Paralympian swimmer Jack Bridge pictured Coleraine youngster, Charlie O'Neill.
Paralympian swimmer Jack Bridge pictured Coleraine youngster, Charlie O'Neill.

Coleraine youngster, Charlie O’Neill, aged 11, recently attended a unique swimming academy in London for boys with rare bleeding disorder, haemophilia, after being nominated by a nurse at his local haemophilia centre.

The Buddy Award Swimming Academy, sponsored by Novo Nordisk and hosted by Paralympian swimmer Jack Bridge, brought together 24 boys for a specially tailored day which included swimming coaching, advice from physiotherapists and a Q&A session with London 2012 athlete and holder of six British swimming records, Jack, who has severe haemophilia A.

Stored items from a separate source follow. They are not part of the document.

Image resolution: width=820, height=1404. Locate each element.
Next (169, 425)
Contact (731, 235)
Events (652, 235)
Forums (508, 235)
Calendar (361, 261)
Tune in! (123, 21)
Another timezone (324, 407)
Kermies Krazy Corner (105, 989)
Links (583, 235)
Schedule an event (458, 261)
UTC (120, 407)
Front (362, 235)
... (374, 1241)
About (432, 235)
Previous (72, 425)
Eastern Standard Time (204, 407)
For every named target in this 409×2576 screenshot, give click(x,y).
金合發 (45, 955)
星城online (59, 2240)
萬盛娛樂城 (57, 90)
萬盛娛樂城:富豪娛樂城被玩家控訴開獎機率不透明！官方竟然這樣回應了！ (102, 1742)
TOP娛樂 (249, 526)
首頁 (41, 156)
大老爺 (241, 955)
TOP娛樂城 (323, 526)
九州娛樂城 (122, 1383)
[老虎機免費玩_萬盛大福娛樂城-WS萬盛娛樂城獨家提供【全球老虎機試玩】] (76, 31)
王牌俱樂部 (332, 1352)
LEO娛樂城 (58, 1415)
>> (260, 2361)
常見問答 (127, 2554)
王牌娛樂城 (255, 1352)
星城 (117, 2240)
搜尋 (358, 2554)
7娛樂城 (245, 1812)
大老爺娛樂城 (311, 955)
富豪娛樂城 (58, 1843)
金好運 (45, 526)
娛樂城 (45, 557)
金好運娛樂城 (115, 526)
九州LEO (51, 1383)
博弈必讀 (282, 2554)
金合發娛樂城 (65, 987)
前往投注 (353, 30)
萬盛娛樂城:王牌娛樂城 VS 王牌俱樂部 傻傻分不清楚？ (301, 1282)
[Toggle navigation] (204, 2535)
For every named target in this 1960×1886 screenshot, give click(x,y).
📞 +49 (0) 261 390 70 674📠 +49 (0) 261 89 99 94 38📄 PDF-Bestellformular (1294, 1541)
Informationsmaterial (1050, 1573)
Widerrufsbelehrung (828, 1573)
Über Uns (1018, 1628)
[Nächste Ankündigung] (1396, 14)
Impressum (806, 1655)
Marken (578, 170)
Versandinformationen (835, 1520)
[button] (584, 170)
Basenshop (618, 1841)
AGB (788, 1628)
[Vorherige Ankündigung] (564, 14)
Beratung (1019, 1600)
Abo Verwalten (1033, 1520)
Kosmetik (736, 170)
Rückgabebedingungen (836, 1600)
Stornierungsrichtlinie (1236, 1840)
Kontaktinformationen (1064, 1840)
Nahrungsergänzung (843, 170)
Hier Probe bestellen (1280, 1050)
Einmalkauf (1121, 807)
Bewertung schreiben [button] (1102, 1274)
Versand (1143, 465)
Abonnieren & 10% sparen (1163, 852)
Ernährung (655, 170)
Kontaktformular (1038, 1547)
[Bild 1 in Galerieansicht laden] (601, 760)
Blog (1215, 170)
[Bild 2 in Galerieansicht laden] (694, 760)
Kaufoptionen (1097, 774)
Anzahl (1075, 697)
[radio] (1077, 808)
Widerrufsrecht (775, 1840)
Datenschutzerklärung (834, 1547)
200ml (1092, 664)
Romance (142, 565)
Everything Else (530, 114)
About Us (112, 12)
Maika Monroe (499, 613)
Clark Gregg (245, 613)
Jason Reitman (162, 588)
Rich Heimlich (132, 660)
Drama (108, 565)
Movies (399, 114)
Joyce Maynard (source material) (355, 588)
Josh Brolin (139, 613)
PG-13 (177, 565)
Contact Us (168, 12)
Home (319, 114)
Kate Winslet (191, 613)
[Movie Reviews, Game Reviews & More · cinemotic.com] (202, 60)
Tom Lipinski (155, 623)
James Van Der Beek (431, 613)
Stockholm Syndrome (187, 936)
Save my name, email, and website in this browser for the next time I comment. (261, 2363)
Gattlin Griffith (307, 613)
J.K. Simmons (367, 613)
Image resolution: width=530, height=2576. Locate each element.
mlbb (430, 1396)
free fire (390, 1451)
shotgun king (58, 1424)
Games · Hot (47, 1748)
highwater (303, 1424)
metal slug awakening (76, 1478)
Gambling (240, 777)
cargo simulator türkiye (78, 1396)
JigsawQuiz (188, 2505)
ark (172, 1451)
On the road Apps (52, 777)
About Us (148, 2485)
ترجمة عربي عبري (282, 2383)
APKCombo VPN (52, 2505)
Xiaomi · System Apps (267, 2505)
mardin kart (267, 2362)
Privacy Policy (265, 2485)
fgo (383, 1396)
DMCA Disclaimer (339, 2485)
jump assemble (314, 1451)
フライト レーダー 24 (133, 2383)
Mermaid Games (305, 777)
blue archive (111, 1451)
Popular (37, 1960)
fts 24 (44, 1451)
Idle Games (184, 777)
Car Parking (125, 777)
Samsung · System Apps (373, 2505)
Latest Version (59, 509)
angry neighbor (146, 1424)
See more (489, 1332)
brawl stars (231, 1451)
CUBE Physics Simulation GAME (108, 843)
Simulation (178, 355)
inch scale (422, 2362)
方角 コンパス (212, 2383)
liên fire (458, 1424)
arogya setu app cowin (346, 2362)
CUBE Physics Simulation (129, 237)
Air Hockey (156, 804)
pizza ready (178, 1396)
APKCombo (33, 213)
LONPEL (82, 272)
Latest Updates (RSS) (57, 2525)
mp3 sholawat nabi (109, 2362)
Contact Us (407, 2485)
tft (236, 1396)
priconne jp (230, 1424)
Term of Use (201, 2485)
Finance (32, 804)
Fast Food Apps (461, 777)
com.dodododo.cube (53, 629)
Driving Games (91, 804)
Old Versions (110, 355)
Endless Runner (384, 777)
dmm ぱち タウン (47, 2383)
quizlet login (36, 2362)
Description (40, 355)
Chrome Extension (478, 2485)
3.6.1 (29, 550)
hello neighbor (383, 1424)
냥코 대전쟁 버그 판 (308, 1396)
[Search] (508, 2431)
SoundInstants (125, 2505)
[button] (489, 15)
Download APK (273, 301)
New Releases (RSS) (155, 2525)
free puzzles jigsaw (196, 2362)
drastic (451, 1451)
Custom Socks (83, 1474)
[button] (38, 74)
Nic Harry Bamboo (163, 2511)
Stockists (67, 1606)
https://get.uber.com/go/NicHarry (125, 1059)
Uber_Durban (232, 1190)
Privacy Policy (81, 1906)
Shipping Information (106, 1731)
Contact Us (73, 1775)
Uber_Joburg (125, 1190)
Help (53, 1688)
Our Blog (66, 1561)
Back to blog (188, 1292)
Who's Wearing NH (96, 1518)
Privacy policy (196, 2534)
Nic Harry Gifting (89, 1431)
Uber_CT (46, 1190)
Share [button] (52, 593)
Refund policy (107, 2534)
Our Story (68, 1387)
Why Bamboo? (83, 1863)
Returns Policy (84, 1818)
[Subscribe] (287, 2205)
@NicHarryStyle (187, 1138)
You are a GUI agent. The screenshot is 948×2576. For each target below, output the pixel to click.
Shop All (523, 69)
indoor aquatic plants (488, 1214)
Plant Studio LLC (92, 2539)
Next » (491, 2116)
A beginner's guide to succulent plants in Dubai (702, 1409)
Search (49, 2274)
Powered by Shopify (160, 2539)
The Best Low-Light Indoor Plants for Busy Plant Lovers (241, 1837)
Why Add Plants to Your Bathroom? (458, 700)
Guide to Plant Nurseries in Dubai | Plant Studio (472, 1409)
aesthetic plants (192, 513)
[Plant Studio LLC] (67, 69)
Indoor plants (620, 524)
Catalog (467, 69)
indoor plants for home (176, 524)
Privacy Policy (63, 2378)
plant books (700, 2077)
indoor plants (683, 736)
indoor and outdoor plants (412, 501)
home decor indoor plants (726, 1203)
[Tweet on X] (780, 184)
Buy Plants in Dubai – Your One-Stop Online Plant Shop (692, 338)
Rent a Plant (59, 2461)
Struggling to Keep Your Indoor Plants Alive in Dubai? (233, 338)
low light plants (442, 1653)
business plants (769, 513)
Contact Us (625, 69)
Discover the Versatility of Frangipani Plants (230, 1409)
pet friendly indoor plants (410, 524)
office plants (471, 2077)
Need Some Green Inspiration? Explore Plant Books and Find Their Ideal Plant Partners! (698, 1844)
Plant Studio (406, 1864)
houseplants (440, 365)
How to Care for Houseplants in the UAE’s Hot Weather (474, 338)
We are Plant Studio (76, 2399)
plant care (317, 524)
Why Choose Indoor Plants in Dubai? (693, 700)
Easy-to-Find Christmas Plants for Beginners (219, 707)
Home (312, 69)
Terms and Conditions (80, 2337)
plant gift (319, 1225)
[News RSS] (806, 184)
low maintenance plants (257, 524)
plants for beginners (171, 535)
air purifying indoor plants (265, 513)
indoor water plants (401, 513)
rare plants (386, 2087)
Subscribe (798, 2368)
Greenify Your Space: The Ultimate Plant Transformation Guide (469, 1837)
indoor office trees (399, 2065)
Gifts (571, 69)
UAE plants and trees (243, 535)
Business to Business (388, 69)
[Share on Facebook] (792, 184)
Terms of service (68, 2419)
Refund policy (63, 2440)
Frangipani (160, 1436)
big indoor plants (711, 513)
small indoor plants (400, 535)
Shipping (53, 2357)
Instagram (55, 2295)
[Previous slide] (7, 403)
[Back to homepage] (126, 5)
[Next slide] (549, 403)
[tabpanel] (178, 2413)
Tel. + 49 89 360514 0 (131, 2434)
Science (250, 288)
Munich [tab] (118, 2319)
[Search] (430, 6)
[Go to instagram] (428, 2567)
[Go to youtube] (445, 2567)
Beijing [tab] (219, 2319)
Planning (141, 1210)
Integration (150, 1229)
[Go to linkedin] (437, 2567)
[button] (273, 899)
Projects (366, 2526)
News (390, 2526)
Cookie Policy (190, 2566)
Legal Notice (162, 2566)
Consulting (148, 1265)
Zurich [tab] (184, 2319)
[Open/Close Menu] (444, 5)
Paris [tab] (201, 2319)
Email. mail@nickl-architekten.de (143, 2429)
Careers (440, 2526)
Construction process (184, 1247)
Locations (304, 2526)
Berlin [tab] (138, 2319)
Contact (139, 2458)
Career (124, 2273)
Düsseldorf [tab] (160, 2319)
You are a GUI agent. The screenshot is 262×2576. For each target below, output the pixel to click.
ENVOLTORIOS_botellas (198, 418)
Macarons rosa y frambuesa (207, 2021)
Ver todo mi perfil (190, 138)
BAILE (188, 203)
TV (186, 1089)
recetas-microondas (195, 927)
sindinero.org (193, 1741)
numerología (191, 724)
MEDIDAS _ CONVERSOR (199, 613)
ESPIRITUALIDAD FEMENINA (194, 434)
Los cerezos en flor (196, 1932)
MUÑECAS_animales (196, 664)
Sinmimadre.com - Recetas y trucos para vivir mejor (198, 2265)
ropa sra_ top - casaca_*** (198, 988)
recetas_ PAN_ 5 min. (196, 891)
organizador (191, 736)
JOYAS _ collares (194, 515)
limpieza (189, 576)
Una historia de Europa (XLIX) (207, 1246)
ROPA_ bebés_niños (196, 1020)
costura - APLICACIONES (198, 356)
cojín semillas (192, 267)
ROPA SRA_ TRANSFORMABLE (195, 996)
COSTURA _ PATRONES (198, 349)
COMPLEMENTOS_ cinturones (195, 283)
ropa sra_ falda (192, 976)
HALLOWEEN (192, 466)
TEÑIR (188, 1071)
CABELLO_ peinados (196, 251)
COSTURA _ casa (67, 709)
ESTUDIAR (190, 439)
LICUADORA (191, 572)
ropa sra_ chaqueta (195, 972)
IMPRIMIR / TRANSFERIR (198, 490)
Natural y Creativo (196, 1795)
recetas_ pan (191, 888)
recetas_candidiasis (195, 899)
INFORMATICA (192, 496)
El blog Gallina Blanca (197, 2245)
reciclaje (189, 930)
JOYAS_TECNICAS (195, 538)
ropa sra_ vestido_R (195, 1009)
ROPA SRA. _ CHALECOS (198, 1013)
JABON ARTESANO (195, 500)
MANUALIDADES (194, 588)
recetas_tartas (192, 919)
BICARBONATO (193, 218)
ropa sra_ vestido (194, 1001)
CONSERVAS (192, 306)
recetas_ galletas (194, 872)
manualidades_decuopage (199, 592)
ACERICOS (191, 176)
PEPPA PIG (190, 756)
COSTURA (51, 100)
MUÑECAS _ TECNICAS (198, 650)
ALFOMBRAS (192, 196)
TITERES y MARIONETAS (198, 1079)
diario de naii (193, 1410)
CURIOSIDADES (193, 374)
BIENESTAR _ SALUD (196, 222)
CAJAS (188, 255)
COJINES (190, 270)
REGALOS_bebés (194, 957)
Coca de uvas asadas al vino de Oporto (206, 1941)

Charlie’s mum, Sharon, who accompanied Charlie to the Academy, held at Ironmonger Row Baths in Islington, London, said: “Charlie was over the moon to be nominated for the Buddy Award Swimming Academy and he had an amazing day. Having a rare disease that many people don’t understand can be quite isolating, so the opportunity to have a fun day with other boys in the same position was one Charlie wouldn’t have missed for the world. The icing on the cake was meeting Jack, a world-class athlete who hasn’t let his haemophilia hold him back in any way.”

The Buddy Award Swimming Academy was developed by some of the UK’s leading nurses, physiotherapists, consultants and swimming coaches to create a fun programme that inspires and supports children with haemophilia to take up swimming, and continue swimming in the future.

Steering group member, Dr Dan Hart, Consultant Haematologist, the Royal London Hospital, said: “The Buddy Award Swimming Academy was so much more than just a fun day out. For many of the boys there it was the first time they had met someone around their age with the same or similar condition, never mind someone with severe haemophilia who competed at London 2012!

“As well as bringing the boys together, the Academy aimed to promote the benefits of swimming, particularly for people with bleeding disorders, so giving the boys access to top coaches and physios helped get that message across.“

Jamina Gibson from Novo Nordisk UK said: “We believe it’s important to look at every aspect of a patient’s life to see what can be done to improve their wellbeing. Novo Nordisk has an ongoing Buddy programme which celebrates the positive impact that a special ‘buddy’ can have on a person with a bleeding disorder, whether that buddy is a family member, friend, nurse or teacher. The programme has gathered a lot of support and helped to increase awareness and understanding of the condition.”

Around 23,700 people in the UK have a bleeding disorder and 6,000 have haemophilia, a genetic condition that can cause bleeding into joints and muscles, resulting in very painful symptoms that over time can damage joints.